Oracle Health Sciences Translational Research Center enables researchers and clinicians to aggregate data from numerous internal and external sources, to identify new predictive biomarkers. It helps practitioners identify best practices for diagnosis and treatment, and more effective and safe therapies for patients.
“The ability to aggregate data, normalise it and, most importantly, effectively analyse it to yield previously unavailable insight is essential to unlocking the potential of personalised medicine,” says Joel Haspel, director strategy, Europe, the Middle East and Africa (EMEA), at Oracle Health Sciences.
“We are really changing the face of medicine. The platform enables researchers and physicians to gain the insight needed to identify patients with similar characteristics and advance personalised cancer treatments, for example.”
The vast and growing number of genome projects, coupled with the explosion of big data that these projects both produce and consume, need a secure platform, where information can be shared for the benefit of all.
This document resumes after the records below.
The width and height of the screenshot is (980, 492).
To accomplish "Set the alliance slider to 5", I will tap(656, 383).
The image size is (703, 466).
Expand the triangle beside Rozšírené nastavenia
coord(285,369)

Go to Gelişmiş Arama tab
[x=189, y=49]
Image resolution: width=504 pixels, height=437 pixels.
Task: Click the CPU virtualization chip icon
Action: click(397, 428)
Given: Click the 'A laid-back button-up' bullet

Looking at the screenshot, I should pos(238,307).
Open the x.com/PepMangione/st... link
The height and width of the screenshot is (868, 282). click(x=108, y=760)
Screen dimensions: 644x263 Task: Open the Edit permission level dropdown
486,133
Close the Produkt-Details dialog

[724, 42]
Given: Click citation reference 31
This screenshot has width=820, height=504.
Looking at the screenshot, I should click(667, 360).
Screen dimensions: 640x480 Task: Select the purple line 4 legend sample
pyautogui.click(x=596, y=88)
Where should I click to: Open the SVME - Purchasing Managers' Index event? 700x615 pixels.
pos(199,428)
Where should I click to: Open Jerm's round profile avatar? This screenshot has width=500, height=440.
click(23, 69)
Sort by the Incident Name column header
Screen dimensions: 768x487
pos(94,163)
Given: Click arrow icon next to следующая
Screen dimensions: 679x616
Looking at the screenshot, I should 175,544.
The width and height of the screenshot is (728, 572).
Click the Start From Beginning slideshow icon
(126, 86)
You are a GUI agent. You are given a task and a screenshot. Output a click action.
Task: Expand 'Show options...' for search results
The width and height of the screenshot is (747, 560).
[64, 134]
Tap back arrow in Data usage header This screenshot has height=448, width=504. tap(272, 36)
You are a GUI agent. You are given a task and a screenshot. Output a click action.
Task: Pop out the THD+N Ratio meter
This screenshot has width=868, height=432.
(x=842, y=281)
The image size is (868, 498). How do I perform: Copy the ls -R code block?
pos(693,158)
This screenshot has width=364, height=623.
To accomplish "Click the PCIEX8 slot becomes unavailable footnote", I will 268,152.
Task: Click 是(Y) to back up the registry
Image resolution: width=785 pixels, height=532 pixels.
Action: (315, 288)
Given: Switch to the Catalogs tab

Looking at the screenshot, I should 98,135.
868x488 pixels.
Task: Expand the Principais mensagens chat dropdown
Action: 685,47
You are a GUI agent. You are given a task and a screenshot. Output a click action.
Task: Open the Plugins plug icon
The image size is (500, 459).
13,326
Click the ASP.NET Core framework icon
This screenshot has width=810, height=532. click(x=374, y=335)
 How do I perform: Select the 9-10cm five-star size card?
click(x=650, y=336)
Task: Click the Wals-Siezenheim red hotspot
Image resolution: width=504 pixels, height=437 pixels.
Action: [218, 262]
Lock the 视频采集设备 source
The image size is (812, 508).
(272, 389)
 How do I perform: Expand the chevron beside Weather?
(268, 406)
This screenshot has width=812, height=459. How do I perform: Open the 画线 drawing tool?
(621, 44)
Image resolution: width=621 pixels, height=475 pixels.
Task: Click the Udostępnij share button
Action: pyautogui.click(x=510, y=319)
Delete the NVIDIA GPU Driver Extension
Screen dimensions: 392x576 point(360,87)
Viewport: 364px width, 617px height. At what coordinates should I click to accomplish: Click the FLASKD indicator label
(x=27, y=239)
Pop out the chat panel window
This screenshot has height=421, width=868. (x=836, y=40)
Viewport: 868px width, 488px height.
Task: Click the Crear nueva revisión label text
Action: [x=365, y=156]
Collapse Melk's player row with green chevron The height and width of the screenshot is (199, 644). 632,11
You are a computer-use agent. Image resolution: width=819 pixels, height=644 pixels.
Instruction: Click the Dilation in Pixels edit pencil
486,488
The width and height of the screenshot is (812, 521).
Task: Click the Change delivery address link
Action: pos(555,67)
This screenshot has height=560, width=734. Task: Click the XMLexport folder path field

But Mr Haspel warns that this is not happening.
“The fractured nature of care and research in the UK results in scientists being denied the opportunity to access new and interesting large data samples,” he says.
Mr Percy agrees: “As every scientist knows, the bigger and more integrated the data sample, the better the potential findings. By sharing data on the platform, scientists can make real leaps of understanding, bench-to-bedside research cycles can be reduced and patients can see the benefits quicker.”
Collaboration will benefit the pharmaceutical and healthcare sectors, by bringing new drugs and treatments to market quicker, therefore benefiting the UK economy as a whole, as well as helping the country to retain its valuable human capital.
“If we don’t provide the best quality research for our most talented researchers and doctors, they will be tempted to undertake better quality research elsewhere, and the United States is currently the most attractive environment,” warns Mr Percy.
In the US, many leading healthcare providers are now implementing this technology to maximise their use of data to personalise care. At institutions, such as the University of Pittsburgh Medical Centre (UPMC), data sharing is already commonplace. The MD Anderson Cancer Center, part of the University of Texas, also relies on sharing data for its Moon Shots Progam, likening the significance of the first man landing on the moon in 1969 to the prospect of ending cancer.
Data sharing is now paying off in America and UK scientists are concerned they might be left playing catch-up. The race is on for scientists to unlock the full benefits of the Human Genome Project but, unless researchers in the UK can open up the source of medical data, they face a serious handicap.
The original Human Genome Project was an international collaboration and succeeded by pooling knowledge and expertise. The project achieved its main aim of sequencing and identifying all three billion chemical units in human DNA. What remains is the further discovery of genetic roots of disease to enable development of effective treatments for currently incurable conditions.
The government wants to make the UK the best place in the world for health research. It sees potential in the greater use of genomics which is already being used to track the superbugs MRSA and Clostridium difficile, as well as treating some cancers.
With medical research and encouragement of innovation at the heart of cost-efficient NHS policies, the CGI-Oracle initiative should be welcomed by ministers and researchers alike.